Config parsing library with a unified API for different types of configs.

Downloads

7

Readme

uniparse

Config parsing library with a unified API for different types of configs.

Supported filetypes:

  • Yaml
  • Properties
  • JSON

Usage

Install the module:

npm install uniparse

Use the module:

var uniparse = require('uniparse');

var serverConfig = '/path/to/config/file/server.properties';
uniparse.readConfig(serverConfig, function(err, config) {
	// config is a plain JS object. You can easily JSON encode and decode it and no data will be lost.

	config['server-port'] = 25566;
	config['gamemode'] = 1;

	uniparse.writeConfig(serverConfig, config, function(err) {
		// Saved if there is no error
	});
});

API

uniparse.readConfig(file[, options], callback)

Reads a file as a config and returns the object representation via the callback.

  • file can be either a file path (String) or the file contents as either a String or a Buffer. For the latter please provide the extension and data properties. extension should be the extension of the file (with or without leading dot) and data should be set to true.

The options parameter is optional.

Options:

  • data - Boolean By default readConfig() assumes that the first argument is a file path, if you are prividing a String or a Buffer object with the actual config data this option needs to be set to true. When using this option, make sure to also set the extension option.

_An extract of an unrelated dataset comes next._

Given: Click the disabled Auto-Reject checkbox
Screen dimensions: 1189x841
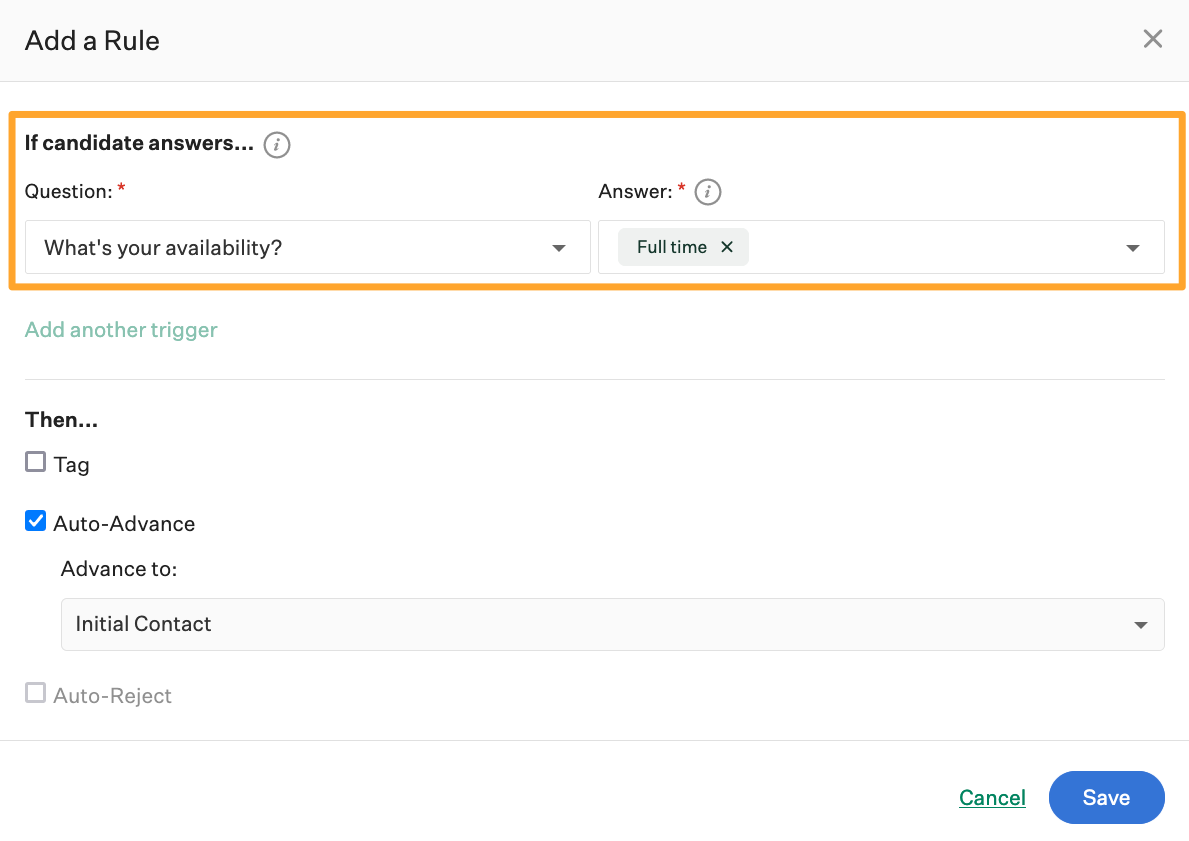Looking at the screenshot, I should click(35, 691).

  • extension | ext - String This option forces a certain extension to be used. When used uniparse will use the parser for this type of file.

Example:

uniparse.readConfig('{"some": "JSON", "object": true}', {extension: 'json', data: true}, function(err, object) {});

uniparse.writeConfig(file, object[, options], callback)

Writes a config to disk.

Options:

  • extension | ext - String This option forces a certain extension to be used. When used uniparse will use the parser for this type of file.

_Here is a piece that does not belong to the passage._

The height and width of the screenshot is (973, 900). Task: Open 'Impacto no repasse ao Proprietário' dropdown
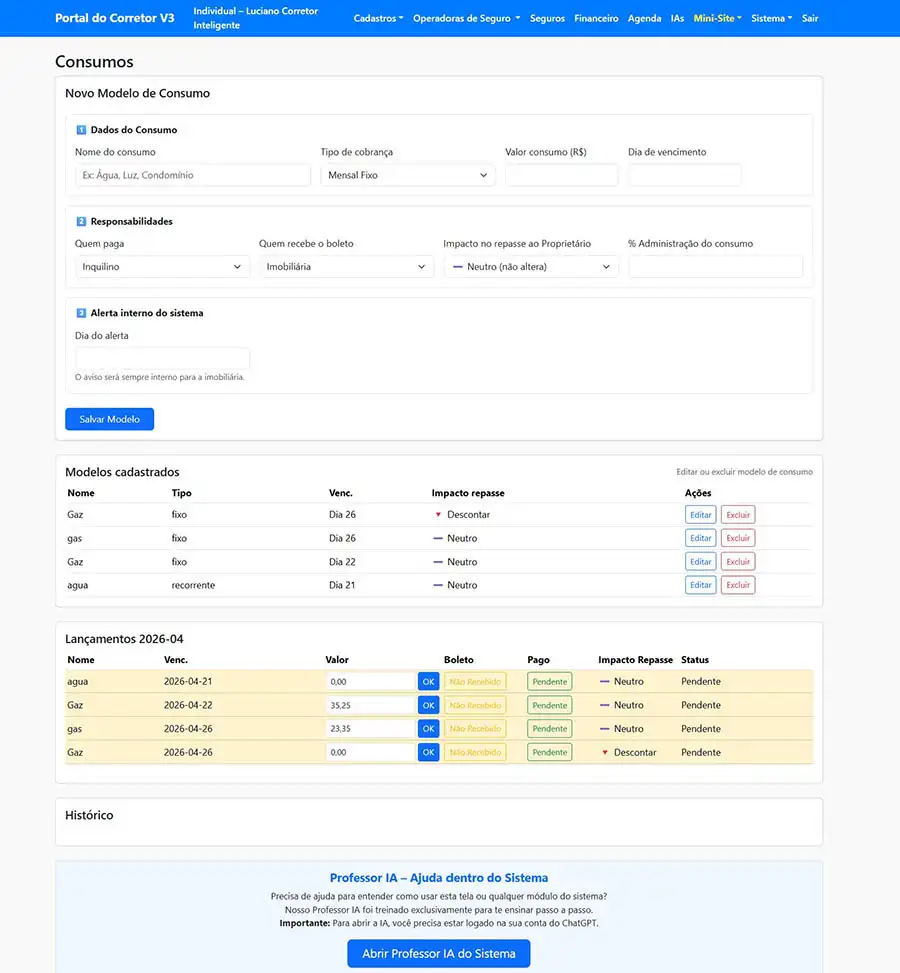(x=531, y=267)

  • extend - Boolean Will extend the config file with the object. This uses lodash.extend(fileConfig, yourExtension). Extend will overwrite properties that are already defined in the original file.

  • pretty - Boolean Returns a pretty version of the config (where applicable, like JSON). Will prettify by default.

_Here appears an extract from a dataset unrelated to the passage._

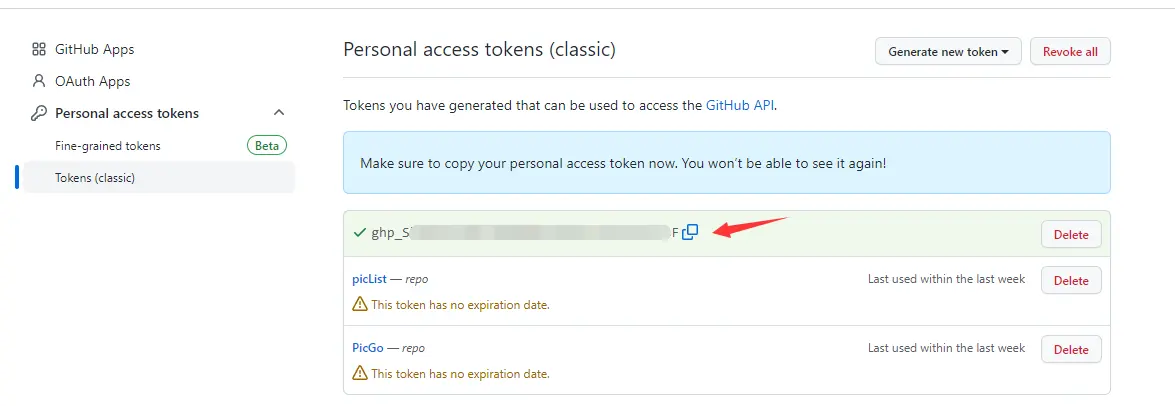Copy the new token with clipboard icon
This screenshot has width=1175, height=406.
690,232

uniparse.stringifyConfig(object[, options], callback)

Stringifies a config object. Useful when sending the config file.

Options:

  • extension | ext - String This option forces a certain extension to be used. When used uniparse will use the parser for this type of file.

  • pretty - Boolean Returns a pretty version of the config (where applicable, like JSON).

Writing your own parser

  • Create a new file in the lib/parsers folder. Make sure to name it something meaningful.
  • Make sure to write the following 4 methods:
    • readConfig(file, options, callback) // Options: none - Reads the config from a file.
    • writeConfig(file, data, options, callback) // Options: extend, pretty - Writes the config to a file
    • parseConfig(string, options, callback) // Options: none - Parses the config from a string.
    • stringifyConfig(object, options, callback) // Options: pretty - Converts a plain JS object to a string.
  • The methods don't need to worry about undefined parameters, the main program handles those.
  • Make sure you pass on the options object to the parsing library, so the user can provide extra options for that too.
  • Export a property called extensions that includes all the extensions you support (without leading dot).
  • Make sure gulp lint doesn't throw errors.
  • Submit a PR.

Exceptions to GPLv2 license

If the config format you're coding is proprietary, you are not required to disclose the source.